A maioria das análises marxistas considera corretamente a China como um capitalismo de Estado com um regime burocrático ditatorial de partido único. O Partido Comunista e o aparato estatal controlam diretamente setores estratégicos (energia, transportes, bancos, telecomunicações, armamento). O Estado planeja e regula, em função da acumulação de capital, com uma lógica de concorrência global e busca de lucros, extraindo a mais-valia da exploração dos trabalhadores no seu país, da burguesia chinesa que convive com a burocracia e das empresas estrangeiras que também fabricam na China, como Apple e Tesla. Estima-se que aproximadamente metade do PIB provenha de empresas privadas e joint ventures, muitas delas integradas em cadeias de valor globais. O Estado mantém o controle em setores-chave, mas permite e incentiva um forte empreendedorismo nacional (Alibaba, Huawei, etc.). Daí que se assemelhe a um modelo híbrido: forte intervenção estatal, mas num quadro onde domina a lógica capitalista de mercado, a lei do valor e a acumulação por mais-valia. A China é hoje a segunda economia mundial em termos de PIB nominal e a primeira em paridade de poder de compra. Seus grandes conglomerados estatais e privados (Huawei, Sinopec, Tencent, Alibaba, BYD, etc.) estão entre as maiores empresas globais.
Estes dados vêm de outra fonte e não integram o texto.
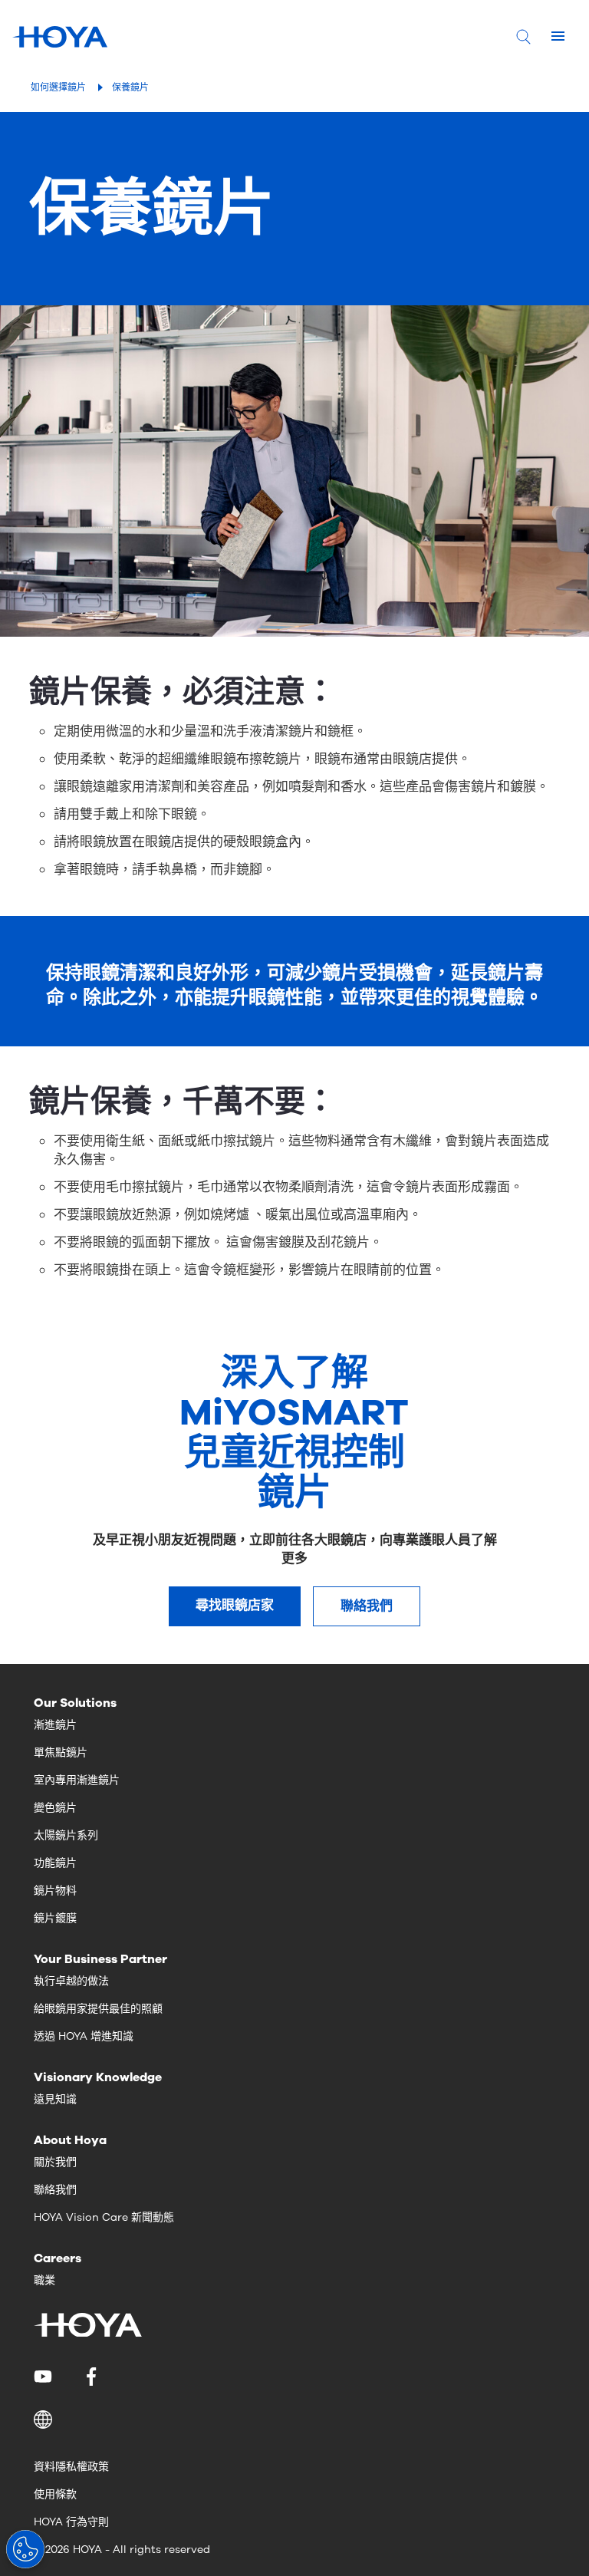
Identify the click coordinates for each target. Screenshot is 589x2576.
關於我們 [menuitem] (55, 2162)
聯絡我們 (367, 1606)
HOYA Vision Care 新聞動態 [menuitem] (104, 2217)
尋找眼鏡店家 (235, 1605)
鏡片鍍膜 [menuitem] (55, 1918)
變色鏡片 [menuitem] (55, 1807)
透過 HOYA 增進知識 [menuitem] (83, 2036)
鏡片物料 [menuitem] (55, 1890)
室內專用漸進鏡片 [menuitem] (77, 1780)
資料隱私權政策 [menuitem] (71, 2466)
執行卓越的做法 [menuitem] (71, 1981)
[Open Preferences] (25, 2549)
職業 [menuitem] (44, 2280)
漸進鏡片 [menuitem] (55, 1725)
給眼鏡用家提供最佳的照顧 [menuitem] (98, 2008)
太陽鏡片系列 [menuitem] (66, 1835)
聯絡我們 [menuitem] (55, 2189)
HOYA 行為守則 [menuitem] (71, 2522)
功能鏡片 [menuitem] (55, 1863)
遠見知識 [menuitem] (55, 2099)
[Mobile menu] (558, 36)
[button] (294, 2419)
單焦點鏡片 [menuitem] (60, 1752)
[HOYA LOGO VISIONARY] (59, 37)
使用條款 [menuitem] (55, 2494)
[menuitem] (46, 2376)
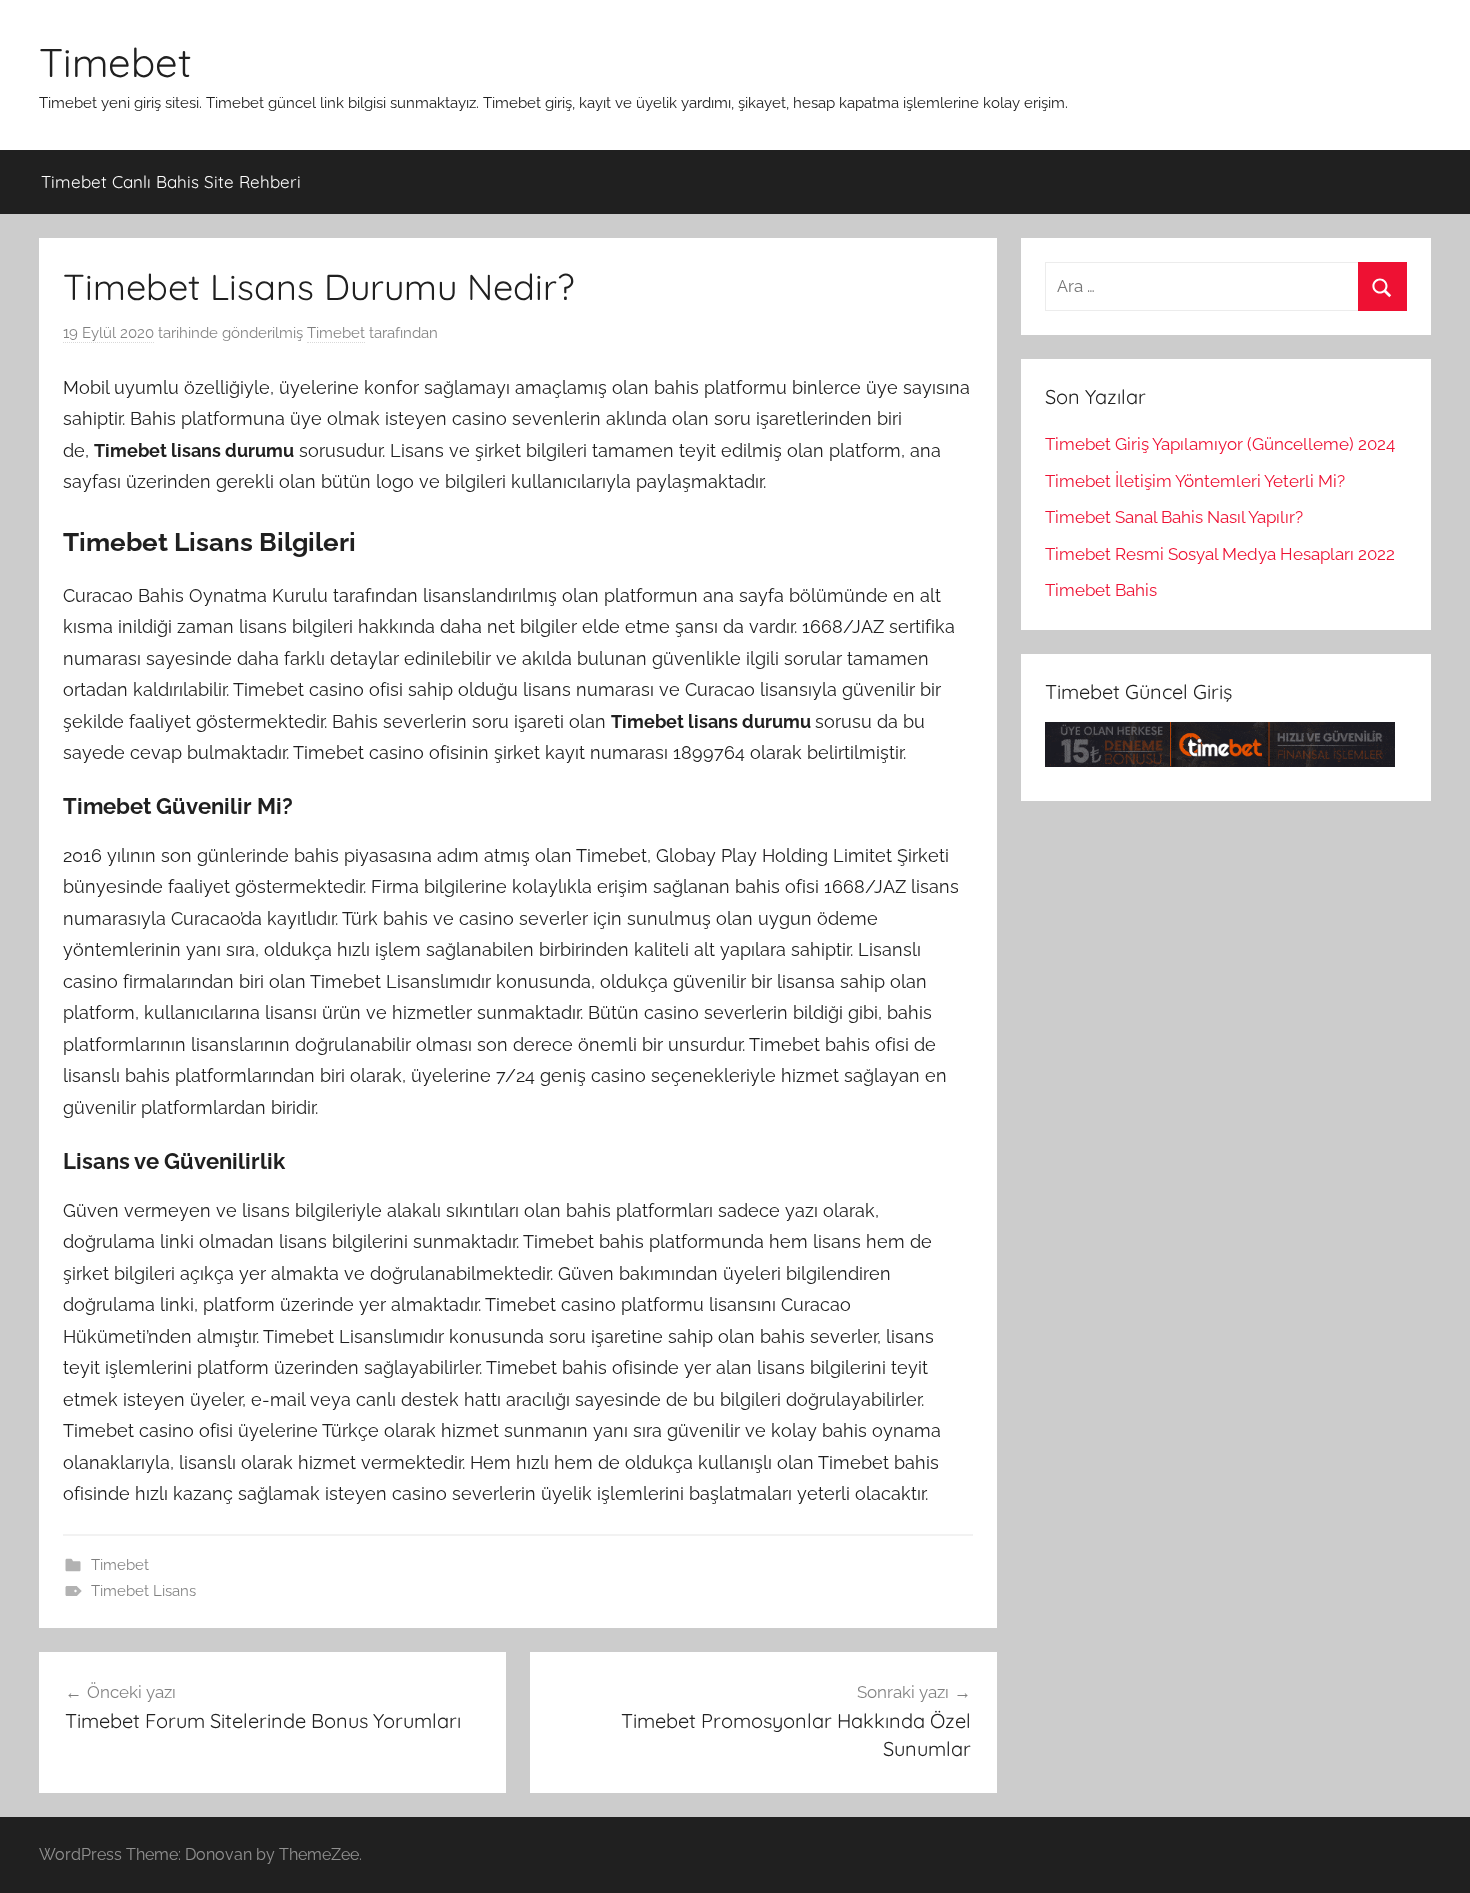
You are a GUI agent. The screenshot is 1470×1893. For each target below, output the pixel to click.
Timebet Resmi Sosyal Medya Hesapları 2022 (1220, 554)
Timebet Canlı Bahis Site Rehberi (171, 181)
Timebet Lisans (143, 1591)
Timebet (115, 62)
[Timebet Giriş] (1220, 761)
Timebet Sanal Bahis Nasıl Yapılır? (1174, 517)
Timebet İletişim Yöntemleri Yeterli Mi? (1195, 481)
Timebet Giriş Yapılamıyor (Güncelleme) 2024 (1220, 444)
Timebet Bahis (1101, 590)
Houve uma forte concentração de capital em bancos, indústrias estratégicas e megaprojetos, e há uma forte disputa em tecnologias de ponta, inteligência artificial, energias renováveis, etc.
Portanto, a China é um imperialismo emergente ou neoimperialismo; passou de um país semiperiférico a um centro de acumulação de capital que exporta investimentos, controla mercados, estabelece relações desiguais com países dependentes e disputa a hegemonia mundial, todas características da etapa imperialista definida por Lenin. Embora não tenha o domínio global dos EUA, imperialismo que possui cerca de 800 bases militares no mundo, avança para um papel cada vez mais de disputa imperial no quadro da desordem global provocada pela administração Trump. Por enquanto, sob formas diferentes do imperialismo ocidental, mais centrado em investimento e infraestrutura do que em intervenções militares abertas. De qualquer forma, a China aumenta a sua presença militar, embora mais limitada do que os EUA, com uma base militar em Djibouti, patrulhas navais no Índico e no Pacífico, com uma modernização acelerada da sua marinha e força aérea, defendendo a sua zona de influência (Mar da China Meridional, Taiwan, Paquistão, África). Sua última ostentação armamentista no desfile militar com Putin e Kim é mais uma demonstração de suas intenções militares.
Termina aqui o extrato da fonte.